**Text excerpt:**
|---|
I’m still not sure where I stand on the whole thing. In some ways it did me a lot of good, but historically the local non grammar schools in town are questionable. I feel it needs the benefit the whole to be justified. Hmmmm.

The system is terrible I think. An exam for stuff that isn’t taught in the National Curriculum- on the maths side anyway. Very difficult unless the child is tutored from year 4 really, which is really expensive. We couldn’t afford it. If the child doesn’t pass, at the appeal, any evidence of tuition will pretty much scupper it. W.T.F? Ava didn’t pass through a mixture of nerves and a bit of exam technique, I think. She wasn’t tutored and was 2 months premature, so her score should be adjusted accordingly. No one can/will tell you how it is scored, only that boys don’t have to get as many marks as girls and that it is adjusted by birth date. The scoring is done by a computer.
Ava’s ‘birthday’ is 5th Sept, right at the begining of the school year but should have been November 5th.
She is considered to be working at an “outstanding” level and has been for every year since she started, except year 4 when she went through a period of bullying and quite major class disruption from a couple of individuals that have now left. We had to explain this to the appeal panel… If she doesn’t get in, the system has failed her I think.

You are lucky to live in an area where their aren’t any!

It is possible to get there without tutoring. Josh got in on his own endeavours, and it was completely his choice to go for it after attending the open evening. He is fairly bright but I wouldn’t describe him to be anything other than “above average” academically.

It was quite funny because in his open evening talk the head begged people not to have their kids tutored for the exam, as it would not be a true reflection of their talents. I guessed that >90% of them in the room were. :stuck_out_tongue:

Pity it didn’t work out for him, he ditched it after 3 terms because he hated the bus travel to the school (50 minutes each way), and decided to go to the same comp as Ella which is 5 minutes walk up the road. We are lucky as the comp is brilliant and always scores well in Ofsted reports.
|---|
(Entries for locating text and elements)
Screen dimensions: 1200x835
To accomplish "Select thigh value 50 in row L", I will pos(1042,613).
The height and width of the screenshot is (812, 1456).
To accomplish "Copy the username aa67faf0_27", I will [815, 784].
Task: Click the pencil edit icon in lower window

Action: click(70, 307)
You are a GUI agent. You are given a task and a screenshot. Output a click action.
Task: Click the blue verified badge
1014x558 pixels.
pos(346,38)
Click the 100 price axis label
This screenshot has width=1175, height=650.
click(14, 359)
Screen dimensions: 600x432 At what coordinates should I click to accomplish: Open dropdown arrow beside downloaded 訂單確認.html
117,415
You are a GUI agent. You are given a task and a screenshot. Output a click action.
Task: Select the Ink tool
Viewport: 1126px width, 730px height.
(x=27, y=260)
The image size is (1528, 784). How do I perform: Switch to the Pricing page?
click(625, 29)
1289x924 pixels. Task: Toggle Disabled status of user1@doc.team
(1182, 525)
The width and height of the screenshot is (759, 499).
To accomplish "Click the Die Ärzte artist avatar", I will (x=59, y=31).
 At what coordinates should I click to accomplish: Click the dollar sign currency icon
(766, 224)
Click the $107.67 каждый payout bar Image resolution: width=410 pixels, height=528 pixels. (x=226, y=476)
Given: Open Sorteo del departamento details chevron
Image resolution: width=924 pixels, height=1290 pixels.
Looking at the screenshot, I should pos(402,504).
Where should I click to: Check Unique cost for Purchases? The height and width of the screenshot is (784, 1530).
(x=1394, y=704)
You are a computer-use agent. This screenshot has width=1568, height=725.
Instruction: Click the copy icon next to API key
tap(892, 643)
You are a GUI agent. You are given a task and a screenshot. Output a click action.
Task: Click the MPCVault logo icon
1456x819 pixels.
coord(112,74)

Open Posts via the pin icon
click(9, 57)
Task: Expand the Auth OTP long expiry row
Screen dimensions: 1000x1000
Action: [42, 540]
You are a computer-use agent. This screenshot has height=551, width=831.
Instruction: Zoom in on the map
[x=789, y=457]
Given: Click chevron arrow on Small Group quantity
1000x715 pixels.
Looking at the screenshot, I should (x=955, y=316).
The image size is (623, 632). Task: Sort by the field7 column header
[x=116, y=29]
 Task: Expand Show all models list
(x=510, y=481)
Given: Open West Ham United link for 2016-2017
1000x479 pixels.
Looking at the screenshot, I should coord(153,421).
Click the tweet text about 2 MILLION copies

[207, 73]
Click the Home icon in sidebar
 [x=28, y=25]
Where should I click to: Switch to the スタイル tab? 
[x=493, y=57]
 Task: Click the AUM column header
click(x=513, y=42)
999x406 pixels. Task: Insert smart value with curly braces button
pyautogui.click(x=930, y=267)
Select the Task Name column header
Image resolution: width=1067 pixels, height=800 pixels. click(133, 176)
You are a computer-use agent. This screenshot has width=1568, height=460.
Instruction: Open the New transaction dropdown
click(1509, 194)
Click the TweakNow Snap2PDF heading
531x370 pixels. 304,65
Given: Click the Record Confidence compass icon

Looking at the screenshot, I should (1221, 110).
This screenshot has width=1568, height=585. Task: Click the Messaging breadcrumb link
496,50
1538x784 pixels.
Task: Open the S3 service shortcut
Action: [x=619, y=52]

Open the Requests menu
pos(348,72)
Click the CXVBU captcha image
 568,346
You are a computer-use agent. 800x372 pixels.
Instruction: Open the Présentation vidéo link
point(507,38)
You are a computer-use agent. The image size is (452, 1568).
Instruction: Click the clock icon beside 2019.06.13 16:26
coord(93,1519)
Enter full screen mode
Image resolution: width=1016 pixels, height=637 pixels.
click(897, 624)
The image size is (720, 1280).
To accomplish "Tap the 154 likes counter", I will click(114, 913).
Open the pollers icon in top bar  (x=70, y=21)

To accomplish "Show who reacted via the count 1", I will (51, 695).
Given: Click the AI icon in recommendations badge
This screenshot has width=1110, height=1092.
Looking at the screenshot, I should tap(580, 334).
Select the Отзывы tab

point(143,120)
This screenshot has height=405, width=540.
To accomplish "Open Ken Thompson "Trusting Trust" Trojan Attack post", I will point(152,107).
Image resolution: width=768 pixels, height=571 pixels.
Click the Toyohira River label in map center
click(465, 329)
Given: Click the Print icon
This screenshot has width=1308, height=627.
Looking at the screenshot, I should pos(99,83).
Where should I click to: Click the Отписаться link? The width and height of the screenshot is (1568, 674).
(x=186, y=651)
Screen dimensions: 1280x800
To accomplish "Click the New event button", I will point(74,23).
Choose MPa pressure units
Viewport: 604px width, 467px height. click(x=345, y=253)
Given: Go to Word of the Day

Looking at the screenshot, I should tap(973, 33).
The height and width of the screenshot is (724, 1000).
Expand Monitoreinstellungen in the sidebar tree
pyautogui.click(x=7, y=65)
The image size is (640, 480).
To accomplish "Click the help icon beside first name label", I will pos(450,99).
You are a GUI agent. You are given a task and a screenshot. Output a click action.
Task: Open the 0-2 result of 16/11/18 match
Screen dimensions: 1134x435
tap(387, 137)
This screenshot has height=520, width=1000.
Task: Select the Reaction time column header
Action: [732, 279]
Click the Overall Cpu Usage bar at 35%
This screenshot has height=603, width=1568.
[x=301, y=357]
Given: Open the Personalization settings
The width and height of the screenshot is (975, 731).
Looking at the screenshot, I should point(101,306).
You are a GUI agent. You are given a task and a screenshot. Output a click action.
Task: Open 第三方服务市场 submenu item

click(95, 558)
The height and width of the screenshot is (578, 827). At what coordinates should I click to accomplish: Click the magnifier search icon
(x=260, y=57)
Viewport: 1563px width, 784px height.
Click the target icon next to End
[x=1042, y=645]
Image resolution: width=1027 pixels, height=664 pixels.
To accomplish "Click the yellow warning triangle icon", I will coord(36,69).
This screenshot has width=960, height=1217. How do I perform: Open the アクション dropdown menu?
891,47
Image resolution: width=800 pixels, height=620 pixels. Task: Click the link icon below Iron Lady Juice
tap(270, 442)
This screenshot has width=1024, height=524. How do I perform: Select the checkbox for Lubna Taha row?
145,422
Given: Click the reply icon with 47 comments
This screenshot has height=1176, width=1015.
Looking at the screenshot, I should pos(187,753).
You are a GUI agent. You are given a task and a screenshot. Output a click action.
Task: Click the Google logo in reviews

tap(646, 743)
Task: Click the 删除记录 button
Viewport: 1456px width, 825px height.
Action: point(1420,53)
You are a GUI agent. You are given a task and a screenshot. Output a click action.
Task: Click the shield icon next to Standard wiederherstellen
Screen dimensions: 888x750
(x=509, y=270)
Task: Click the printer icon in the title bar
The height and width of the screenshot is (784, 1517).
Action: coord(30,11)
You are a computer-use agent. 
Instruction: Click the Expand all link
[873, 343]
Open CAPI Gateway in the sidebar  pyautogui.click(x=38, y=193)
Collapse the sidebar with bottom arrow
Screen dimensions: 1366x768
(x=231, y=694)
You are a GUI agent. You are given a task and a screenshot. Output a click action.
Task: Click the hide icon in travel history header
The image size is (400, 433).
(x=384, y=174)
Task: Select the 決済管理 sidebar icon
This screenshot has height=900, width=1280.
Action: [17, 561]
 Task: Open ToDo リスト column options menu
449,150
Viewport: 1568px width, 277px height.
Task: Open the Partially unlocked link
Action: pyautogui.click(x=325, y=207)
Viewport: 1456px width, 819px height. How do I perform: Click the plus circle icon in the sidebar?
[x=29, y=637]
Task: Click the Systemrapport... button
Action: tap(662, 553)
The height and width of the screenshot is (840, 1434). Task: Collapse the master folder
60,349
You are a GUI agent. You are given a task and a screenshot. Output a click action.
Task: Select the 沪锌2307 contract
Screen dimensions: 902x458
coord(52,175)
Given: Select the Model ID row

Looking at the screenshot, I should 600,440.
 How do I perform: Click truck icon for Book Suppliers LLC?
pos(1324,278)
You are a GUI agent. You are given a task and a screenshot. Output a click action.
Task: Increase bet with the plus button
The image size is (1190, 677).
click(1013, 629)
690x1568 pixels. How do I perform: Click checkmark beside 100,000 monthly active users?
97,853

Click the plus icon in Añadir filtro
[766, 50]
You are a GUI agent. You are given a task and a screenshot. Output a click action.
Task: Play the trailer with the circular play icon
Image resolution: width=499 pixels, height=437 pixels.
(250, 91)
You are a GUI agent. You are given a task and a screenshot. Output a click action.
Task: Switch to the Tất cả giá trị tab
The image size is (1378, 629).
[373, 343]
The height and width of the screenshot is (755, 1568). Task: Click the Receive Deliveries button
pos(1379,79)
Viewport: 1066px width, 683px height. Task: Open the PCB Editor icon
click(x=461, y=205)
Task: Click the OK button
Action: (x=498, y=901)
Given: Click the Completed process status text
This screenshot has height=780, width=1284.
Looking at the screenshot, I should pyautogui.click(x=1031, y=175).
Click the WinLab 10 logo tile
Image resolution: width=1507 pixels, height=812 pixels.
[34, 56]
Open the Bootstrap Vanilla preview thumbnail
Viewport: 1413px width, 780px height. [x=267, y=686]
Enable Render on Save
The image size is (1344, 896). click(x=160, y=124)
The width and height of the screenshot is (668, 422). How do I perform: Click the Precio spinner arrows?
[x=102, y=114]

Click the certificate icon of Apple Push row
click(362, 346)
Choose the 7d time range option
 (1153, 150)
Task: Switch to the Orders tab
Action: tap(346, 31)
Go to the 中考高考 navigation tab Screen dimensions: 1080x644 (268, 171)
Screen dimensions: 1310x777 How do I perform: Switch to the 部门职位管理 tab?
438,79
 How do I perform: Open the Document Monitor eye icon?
|---|
**What is asked:**
1. Copy the passage of the grammar school discussion starting with "I’m still not" and going on through "be justified. Hmmmm.".
2. Locate each line in the records that contains the string "Show", and copy every such line.

**Answers per task:**
1.
I’m still not sure where I stand on the whole thing. In some ways it did me a lot of good, but historically the local non grammar schools in town are questionable. I feel it needs the benefit the whole to be justified. Hmmmm.

2.
 Task: Expand Show all models list
To accomplish "Show who reacted via the count 1", I will (51, 695).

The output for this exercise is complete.